■ INSTRUCTIONS TO FOLLOW:
A set of records appears below. Print them all, word for word.

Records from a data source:
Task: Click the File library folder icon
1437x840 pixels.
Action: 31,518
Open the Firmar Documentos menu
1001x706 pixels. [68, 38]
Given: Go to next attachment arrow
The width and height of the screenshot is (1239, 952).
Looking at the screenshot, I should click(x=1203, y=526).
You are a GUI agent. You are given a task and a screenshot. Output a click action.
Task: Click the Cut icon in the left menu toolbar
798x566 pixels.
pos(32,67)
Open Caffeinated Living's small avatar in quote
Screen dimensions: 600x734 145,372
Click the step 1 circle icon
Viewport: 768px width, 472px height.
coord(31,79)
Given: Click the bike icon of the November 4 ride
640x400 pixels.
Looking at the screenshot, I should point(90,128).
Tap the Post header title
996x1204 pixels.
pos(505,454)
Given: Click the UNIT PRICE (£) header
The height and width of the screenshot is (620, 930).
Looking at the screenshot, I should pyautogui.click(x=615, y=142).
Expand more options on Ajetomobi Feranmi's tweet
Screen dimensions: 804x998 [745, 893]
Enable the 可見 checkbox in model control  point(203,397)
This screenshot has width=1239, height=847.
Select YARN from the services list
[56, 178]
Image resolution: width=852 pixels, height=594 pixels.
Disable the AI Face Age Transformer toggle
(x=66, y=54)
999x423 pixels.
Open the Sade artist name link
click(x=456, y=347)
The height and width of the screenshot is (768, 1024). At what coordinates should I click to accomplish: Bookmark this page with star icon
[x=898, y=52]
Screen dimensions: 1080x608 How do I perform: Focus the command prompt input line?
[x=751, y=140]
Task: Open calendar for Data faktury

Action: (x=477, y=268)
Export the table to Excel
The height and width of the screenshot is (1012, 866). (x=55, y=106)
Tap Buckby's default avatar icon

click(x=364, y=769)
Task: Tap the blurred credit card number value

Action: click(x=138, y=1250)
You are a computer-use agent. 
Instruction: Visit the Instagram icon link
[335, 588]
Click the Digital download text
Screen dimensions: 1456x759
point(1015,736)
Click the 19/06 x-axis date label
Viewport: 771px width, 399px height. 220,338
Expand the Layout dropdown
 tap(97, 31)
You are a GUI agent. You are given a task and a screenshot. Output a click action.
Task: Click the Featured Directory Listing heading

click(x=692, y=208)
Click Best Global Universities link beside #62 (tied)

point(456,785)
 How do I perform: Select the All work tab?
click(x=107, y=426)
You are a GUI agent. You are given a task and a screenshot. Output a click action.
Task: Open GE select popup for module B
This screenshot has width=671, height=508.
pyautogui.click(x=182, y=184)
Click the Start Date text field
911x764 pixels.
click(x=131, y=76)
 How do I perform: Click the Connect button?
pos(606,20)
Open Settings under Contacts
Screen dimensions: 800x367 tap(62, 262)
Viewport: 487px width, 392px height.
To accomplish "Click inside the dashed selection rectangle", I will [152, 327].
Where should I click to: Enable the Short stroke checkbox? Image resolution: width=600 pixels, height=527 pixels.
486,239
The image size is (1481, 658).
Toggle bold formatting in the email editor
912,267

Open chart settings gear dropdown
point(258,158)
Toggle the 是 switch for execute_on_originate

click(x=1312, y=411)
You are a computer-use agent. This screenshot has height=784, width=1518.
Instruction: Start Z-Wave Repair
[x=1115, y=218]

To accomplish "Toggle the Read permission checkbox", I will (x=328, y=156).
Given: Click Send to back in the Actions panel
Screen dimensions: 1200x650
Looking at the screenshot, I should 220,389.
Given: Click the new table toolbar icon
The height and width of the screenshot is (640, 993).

■ ANSWER FOR THIS EXERCISE:
Task: Click the File library folder icon
1437x840 pixels.
Action: 31,518
Open the Firmar Documentos menu
1001x706 pixels. [68, 38]
Given: Go to next attachment arrow
The width and height of the screenshot is (1239, 952).
Looking at the screenshot, I should click(x=1203, y=526).
You are a GUI agent. You are given a task and a screenshot. Output a click action.
Task: Click the Cut icon in the left menu toolbar
798x566 pixels.
pos(32,67)
Open Caffeinated Living's small avatar in quote
Screen dimensions: 600x734 145,372
Click the step 1 circle icon
Viewport: 768px width, 472px height.
coord(31,79)
Given: Click the bike icon of the November 4 ride
640x400 pixels.
Looking at the screenshot, I should point(90,128).
Tap the Post header title
996x1204 pixels.
pos(505,454)
Given: Click the UNIT PRICE (£) header
The height and width of the screenshot is (620, 930).
Looking at the screenshot, I should pyautogui.click(x=615, y=142).
Expand more options on Ajetomobi Feranmi's tweet
Screen dimensions: 804x998 [745, 893]
Enable the 可見 checkbox in model control  point(203,397)
This screenshot has width=1239, height=847.
Select YARN from the services list
[56, 178]
Image resolution: width=852 pixels, height=594 pixels.
Disable the AI Face Age Transformer toggle
(x=66, y=54)
999x423 pixels.
Open the Sade artist name link
click(x=456, y=347)
The height and width of the screenshot is (768, 1024). At what coordinates should I click to accomplish: Bookmark this page with star icon
[x=898, y=52]
Screen dimensions: 1080x608 How do I perform: Focus the command prompt input line?
[x=751, y=140]
Task: Open calendar for Data faktury

Action: (x=477, y=268)
Export the table to Excel
The height and width of the screenshot is (1012, 866). (x=55, y=106)
Tap Buckby's default avatar icon

click(x=364, y=769)
Task: Tap the blurred credit card number value

Action: click(x=138, y=1250)
You are a computer-use agent. 
Instruction: Visit the Instagram icon link
[335, 588]
Click the Digital download text
Screen dimensions: 1456x759
point(1015,736)
Click the 19/06 x-axis date label
Viewport: 771px width, 399px height. 220,338
Expand the Layout dropdown
 tap(97, 31)
You are a GUI agent. You are given a task and a screenshot. Output a click action.
Task: Click the Featured Directory Listing heading

click(x=692, y=208)
Click Best Global Universities link beside #62 (tied)

point(456,785)
 How do I perform: Select the All work tab?
click(x=107, y=426)
You are a GUI agent. You are given a task and a screenshot. Output a click action.
Task: Open GE select popup for module B
This screenshot has width=671, height=508.
pyautogui.click(x=182, y=184)
Click the Start Date text field
911x764 pixels.
click(x=131, y=76)
 How do I perform: Click the Connect button?
pos(606,20)
Open Settings under Contacts
Screen dimensions: 800x367 tap(62, 262)
Viewport: 487px width, 392px height.
To accomplish "Click inside the dashed selection rectangle", I will [152, 327].
Where should I click to: Enable the Short stroke checkbox? Image resolution: width=600 pixels, height=527 pixels.
486,239
The image size is (1481, 658).
Toggle bold formatting in the email editor
912,267

Open chart settings gear dropdown
point(258,158)
Toggle the 是 switch for execute_on_originate

click(x=1312, y=411)
You are a computer-use agent. This screenshot has height=784, width=1518.
Instruction: Start Z-Wave Repair
[x=1115, y=218]

To accomplish "Toggle the Read permission checkbox", I will (x=328, y=156).
Given: Click Send to back in the Actions panel
Screen dimensions: 1200x650
Looking at the screenshot, I should 220,389.
Given: Click the new table toolbar icon
The height and width of the screenshot is (640, 993).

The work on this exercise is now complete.